Por enquanto, nenhuma das três empresas acionou a Justiça. Até aqui, somente palavras duras e ameaças trocadas entre advogados e executivos, um empurrando a culpa para o outro.

Passageiros de aeroporto em Hong Kong esperam seus voos em meio ao apagão cibernético ocorrido em 189 de julho de 2024.
Crédito: Bloomberg

Uma reportagem da revista Wired mostrou que não é simples encontrar uma brecha que permita uma ação judicial contra a CrowdStrike e a Microsoft. Ambas oferecem seus serviços por meio de contratos cujas cláusulas foram cuidadosamente desenhadas para limitar responsabilidades e possíveis perdas financeiras em casos como este.
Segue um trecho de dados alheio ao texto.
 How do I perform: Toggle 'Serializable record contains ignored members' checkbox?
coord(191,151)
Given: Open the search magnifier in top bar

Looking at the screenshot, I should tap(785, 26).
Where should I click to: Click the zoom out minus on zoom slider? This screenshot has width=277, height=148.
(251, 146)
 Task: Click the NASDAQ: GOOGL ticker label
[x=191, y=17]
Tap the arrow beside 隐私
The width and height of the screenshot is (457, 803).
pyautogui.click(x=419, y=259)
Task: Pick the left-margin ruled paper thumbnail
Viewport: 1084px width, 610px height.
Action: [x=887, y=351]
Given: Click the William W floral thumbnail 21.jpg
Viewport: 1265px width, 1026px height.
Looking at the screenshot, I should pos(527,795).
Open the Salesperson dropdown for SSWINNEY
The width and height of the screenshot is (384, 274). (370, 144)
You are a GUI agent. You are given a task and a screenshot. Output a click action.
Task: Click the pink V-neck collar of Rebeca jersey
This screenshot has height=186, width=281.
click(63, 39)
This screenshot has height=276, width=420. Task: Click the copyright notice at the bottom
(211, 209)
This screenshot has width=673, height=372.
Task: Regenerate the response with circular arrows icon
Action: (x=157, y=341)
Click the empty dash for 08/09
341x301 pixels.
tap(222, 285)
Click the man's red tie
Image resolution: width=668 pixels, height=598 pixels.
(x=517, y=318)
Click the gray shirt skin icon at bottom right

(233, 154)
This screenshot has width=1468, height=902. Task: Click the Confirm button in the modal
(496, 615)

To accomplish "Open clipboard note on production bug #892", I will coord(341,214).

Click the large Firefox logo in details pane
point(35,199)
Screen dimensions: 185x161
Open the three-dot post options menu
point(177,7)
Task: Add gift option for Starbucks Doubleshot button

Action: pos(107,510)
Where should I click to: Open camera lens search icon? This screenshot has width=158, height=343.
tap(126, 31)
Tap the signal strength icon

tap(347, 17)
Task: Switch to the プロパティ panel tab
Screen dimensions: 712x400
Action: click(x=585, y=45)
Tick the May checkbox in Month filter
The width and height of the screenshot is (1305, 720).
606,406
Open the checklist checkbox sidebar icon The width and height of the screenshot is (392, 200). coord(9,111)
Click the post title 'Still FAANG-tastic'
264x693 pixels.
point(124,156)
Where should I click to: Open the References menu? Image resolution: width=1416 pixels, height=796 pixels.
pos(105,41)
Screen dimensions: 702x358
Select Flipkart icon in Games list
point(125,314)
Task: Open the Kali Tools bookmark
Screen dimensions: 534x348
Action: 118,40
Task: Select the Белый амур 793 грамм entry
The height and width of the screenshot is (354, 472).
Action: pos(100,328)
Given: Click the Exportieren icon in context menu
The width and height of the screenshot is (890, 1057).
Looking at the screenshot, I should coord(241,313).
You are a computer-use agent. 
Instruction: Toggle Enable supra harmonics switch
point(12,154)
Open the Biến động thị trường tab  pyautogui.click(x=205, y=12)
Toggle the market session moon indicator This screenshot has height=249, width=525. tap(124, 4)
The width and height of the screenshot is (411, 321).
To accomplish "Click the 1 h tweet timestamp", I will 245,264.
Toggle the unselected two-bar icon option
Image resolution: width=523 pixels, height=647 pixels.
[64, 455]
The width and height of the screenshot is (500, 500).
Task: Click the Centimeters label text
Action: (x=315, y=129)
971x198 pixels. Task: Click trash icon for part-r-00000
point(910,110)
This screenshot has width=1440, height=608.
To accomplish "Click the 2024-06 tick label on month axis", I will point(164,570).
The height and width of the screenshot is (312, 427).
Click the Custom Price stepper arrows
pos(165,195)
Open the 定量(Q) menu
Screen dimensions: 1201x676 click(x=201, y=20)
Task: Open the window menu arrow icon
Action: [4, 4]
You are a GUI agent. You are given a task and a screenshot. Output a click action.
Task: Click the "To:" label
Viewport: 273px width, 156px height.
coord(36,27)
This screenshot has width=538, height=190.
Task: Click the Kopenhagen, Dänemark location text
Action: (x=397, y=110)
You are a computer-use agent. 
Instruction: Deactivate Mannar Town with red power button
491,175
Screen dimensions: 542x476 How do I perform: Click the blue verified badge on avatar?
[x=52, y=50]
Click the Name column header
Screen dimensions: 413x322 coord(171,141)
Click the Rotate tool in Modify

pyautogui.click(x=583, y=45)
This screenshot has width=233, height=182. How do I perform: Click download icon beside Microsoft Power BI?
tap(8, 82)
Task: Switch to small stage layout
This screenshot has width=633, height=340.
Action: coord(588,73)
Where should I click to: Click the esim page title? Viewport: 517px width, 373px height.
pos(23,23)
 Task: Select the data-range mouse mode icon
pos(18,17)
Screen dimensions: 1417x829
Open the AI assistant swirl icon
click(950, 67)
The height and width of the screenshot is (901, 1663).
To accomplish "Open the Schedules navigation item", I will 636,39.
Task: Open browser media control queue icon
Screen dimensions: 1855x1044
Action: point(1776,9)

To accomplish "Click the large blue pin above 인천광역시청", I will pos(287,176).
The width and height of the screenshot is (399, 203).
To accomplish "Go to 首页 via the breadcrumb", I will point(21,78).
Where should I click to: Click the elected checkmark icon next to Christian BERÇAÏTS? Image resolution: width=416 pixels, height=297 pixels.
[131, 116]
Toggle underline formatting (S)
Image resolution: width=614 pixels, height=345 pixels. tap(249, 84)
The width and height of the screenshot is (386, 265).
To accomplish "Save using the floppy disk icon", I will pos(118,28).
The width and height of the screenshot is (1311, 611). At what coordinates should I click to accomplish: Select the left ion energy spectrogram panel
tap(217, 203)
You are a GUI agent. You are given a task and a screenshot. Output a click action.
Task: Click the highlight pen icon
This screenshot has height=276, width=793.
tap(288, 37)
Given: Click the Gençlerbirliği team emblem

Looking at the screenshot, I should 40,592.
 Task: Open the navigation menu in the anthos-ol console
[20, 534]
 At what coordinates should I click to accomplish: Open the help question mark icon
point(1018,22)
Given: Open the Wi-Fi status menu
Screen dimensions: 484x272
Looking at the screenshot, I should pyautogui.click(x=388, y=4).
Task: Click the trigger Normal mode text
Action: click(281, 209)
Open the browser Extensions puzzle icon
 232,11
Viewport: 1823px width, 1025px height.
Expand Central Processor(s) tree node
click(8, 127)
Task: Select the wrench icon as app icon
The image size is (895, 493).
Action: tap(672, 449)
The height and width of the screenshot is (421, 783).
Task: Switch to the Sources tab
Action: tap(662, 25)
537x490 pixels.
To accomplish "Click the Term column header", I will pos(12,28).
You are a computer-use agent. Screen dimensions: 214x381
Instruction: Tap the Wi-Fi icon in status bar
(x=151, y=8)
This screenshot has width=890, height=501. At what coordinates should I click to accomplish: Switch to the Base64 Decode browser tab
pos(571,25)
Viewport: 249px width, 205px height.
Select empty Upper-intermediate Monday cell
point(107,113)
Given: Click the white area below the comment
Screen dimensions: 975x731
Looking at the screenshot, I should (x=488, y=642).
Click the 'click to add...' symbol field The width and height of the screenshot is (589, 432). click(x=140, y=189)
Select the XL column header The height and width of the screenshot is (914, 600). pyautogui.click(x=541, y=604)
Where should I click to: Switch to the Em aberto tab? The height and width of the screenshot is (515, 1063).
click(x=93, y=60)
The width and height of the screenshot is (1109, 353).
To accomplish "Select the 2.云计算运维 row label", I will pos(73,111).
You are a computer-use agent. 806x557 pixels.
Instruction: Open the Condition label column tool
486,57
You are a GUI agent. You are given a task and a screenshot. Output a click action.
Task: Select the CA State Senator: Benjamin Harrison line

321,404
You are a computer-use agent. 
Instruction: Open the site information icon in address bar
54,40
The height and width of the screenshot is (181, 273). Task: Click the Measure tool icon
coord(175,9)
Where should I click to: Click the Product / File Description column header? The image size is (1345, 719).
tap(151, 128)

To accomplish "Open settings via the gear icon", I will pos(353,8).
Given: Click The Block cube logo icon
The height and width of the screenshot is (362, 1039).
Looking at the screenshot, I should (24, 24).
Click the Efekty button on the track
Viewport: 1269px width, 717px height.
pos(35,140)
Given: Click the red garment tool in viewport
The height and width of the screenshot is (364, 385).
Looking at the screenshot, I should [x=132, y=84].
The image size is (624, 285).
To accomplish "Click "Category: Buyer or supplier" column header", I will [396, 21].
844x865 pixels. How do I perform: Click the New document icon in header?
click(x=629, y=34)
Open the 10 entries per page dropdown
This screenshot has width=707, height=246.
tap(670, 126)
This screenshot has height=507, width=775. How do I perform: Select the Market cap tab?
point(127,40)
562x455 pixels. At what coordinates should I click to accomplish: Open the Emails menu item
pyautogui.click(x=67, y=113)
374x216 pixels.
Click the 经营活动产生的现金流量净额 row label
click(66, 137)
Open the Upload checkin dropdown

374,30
A quem se sentir lesado, caberia provar que tais cláusulas são injustas ou constituem algum tipo de fraude.

Por outro lado, caso a Delta Airlines leve adiante suas ameaças, consiga furar o “bloqueio” contratual e receba parecer favorável da Justiça, tanto a empresa de cibersegurança quando a dona do Windows podem acabar enfrentando uma torrente de processos – ao custo de muitos bilhões de dólares –, dada a extensão dos danos e o número de negócios e consumidores afetados pelo apagão.

Aqui, diferente do Gênesis, não há diabo para botar a culpa.